Microarray experiments

Total RNA from 8-10 mls peripheral blood WBCs was obtained using LeukoLock™ Total RNA system (Ambion Inc, Austin, TX) according to the manufacturer's instructions. The quantity and quality of the isolated RNA were evaluated by Nanodrop spectrophotometry and Agilent 2100 Bioanalyzer (Agilent Technologies, Santa Clara, CA). Gene expression profiling was peerformed using Agilent Whole Human Genome1 (4 X44K) Oligo arrays with ~20,000 genes represented (Agilent Technologies, Palo Alto, CA). Each sample was hybridized with a human universal RNA control (Stratagene, La Jolla, CA). 500 ng of total RNA was amplified and labeled using the Agilent Low RNA Input Fluorescent Linear Amplification Kit, according to manufacturer's protocol.
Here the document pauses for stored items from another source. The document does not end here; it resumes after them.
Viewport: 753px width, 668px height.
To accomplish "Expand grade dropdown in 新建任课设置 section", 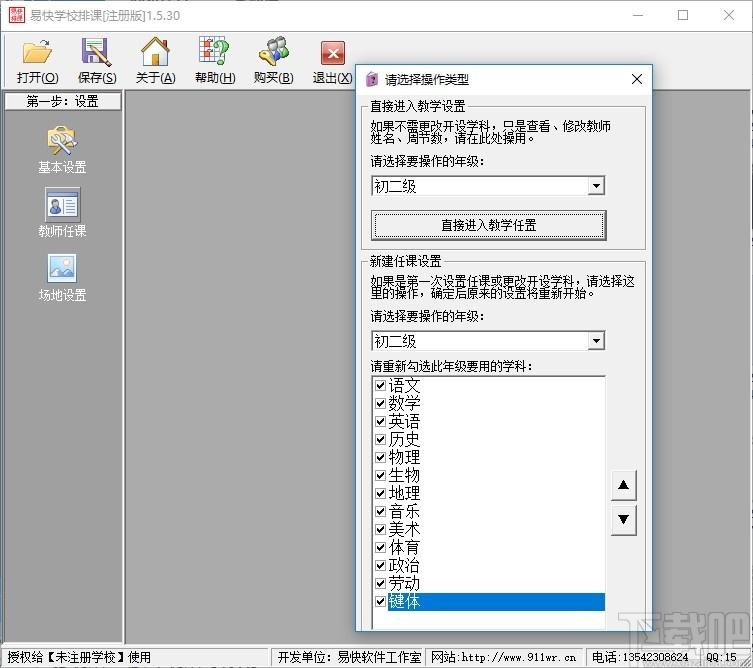I will (x=596, y=341).
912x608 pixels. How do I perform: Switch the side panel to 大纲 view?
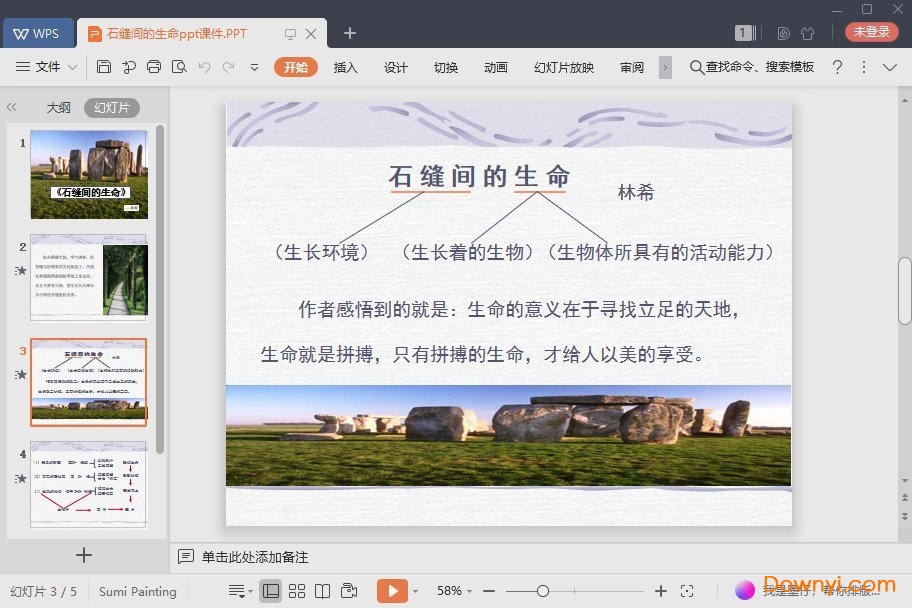pos(59,107)
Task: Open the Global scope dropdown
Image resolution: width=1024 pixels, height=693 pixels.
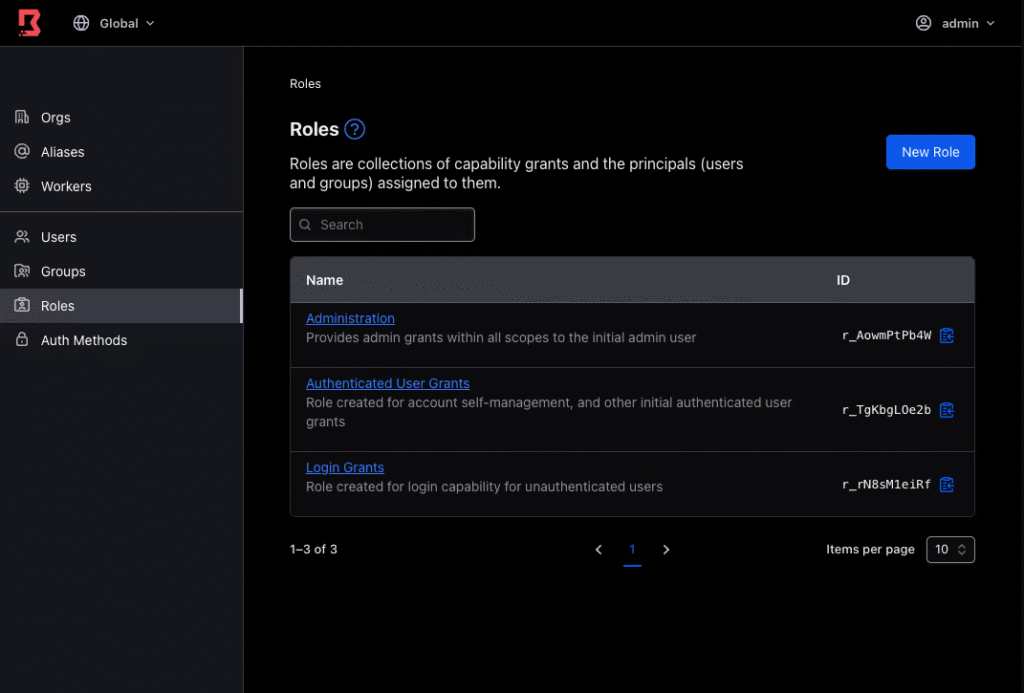Action: [x=114, y=23]
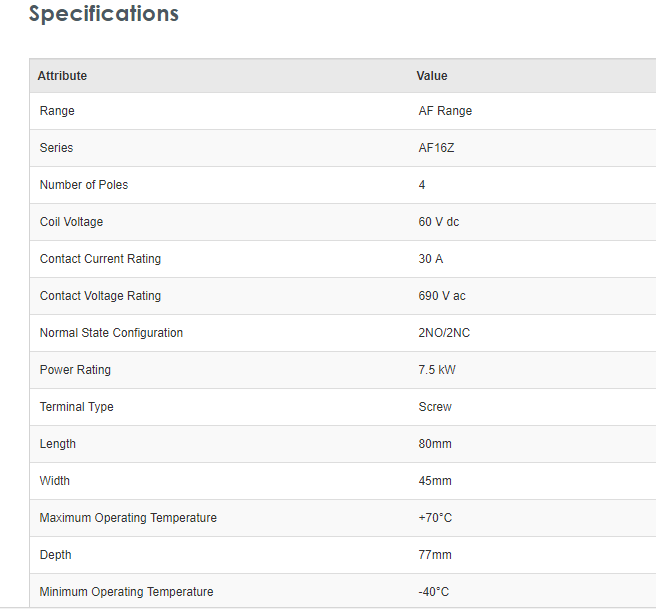The image size is (656, 609).
Task: Click the Normal State Configuration label
Action: tap(111, 333)
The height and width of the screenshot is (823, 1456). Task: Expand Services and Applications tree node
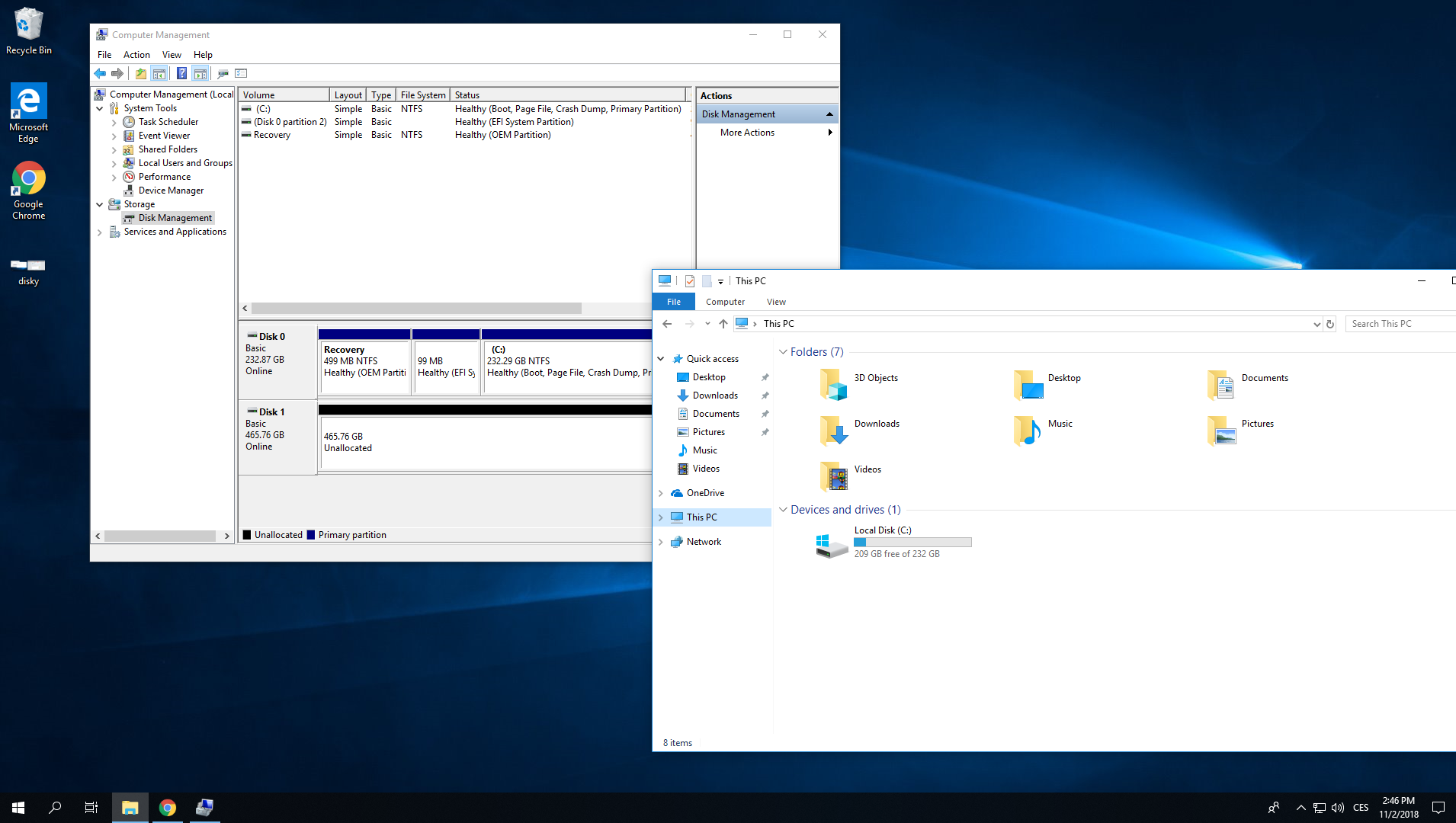[100, 232]
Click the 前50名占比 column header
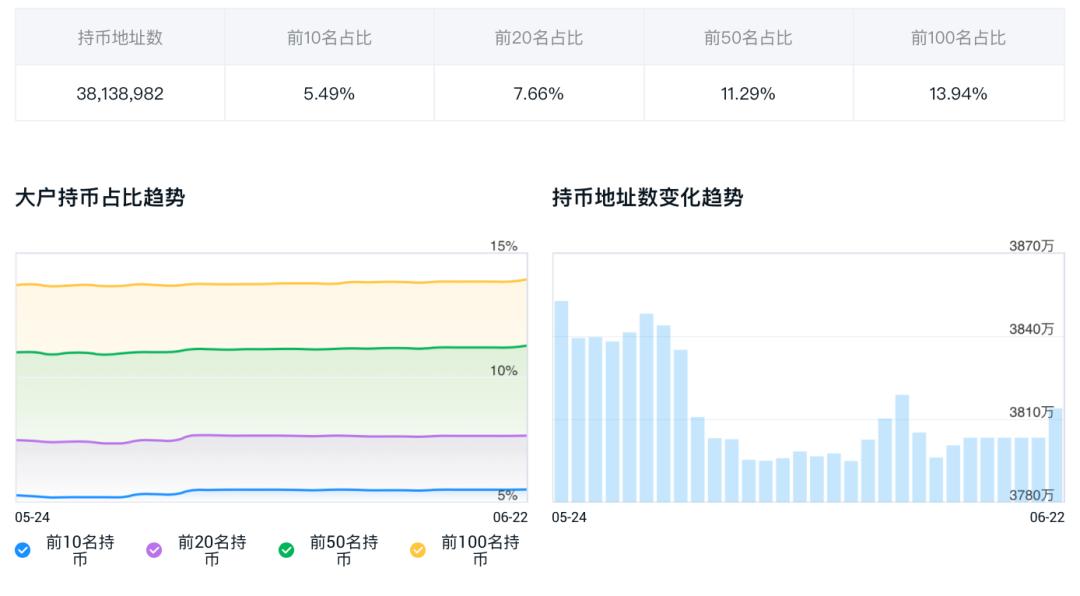 click(x=748, y=38)
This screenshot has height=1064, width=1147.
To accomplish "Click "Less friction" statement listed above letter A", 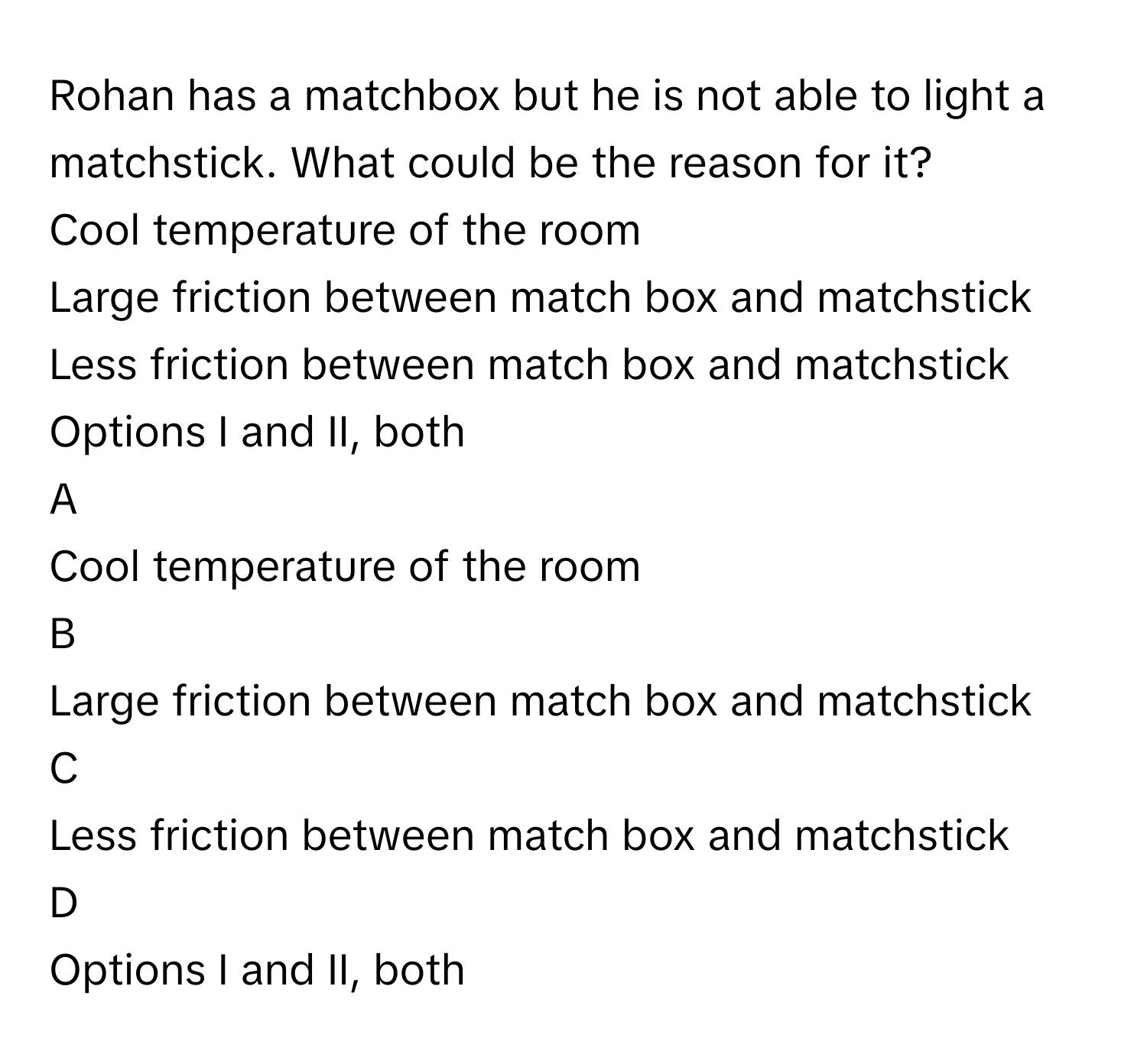I will pos(529,365).
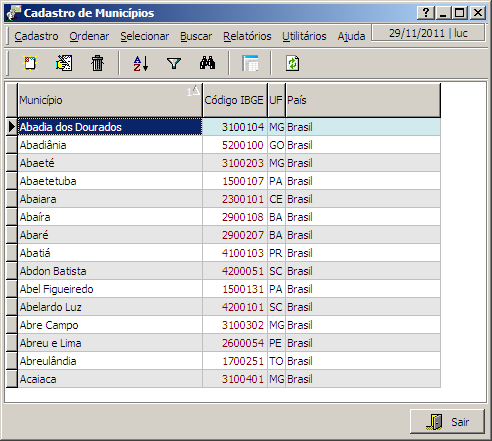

For each two color array, 850 ng of each Cy5- (universal control) and Cy3-labeled (sample) cRNA were mixed and fragmented using the Agilent In Situ Hybridization Kit protocol. Hybridizations were performed for 17 hours in a rotating hybridization oven according to the Agilent 60-mer oligo microarray processing protocol prior to washing and scanning with an Agilent Scanner (G2565AA, Agilent Technologies, Wilmington, DE). Arrays were processed and background corrected with default settings for all parameters with the Agilent Feature Extraction software (v.9.5.3.1).

Microarray data analysis

Microarray data analyses were processed with GeneSpring version 7.0 and 10.0. The sample quality control was based on the Pearson correlation of a sample with other samples in the whole experiment. If the average Pearson correlation with other samples was less than 80%, the sample was excluded for further analysis. More detailed analysis was done similar to previous description [13].

ESI-MS/MS lipid profiling

The same subjects that used for microarray experiments were also used for lipid profiling. Plasma was directly used for the lipid profiling, which was conducted as described previously [14].

Statistical analyses

To evaluate the correlation between various type of data and phenotypes, two-side Kruskal's test were performed in R [15]. Pathway analysis of the expression data was performed by Fisher exact test with GOstats [16] package. Factor analyses of lipid profile were also preformed in R, where varimax rotation was used to seek a basis that most economically represents each individual. Feature selection and cSVM classifier were implement with CMA [17]. PLS regression model were built [18] with leave-one-out cross-validation.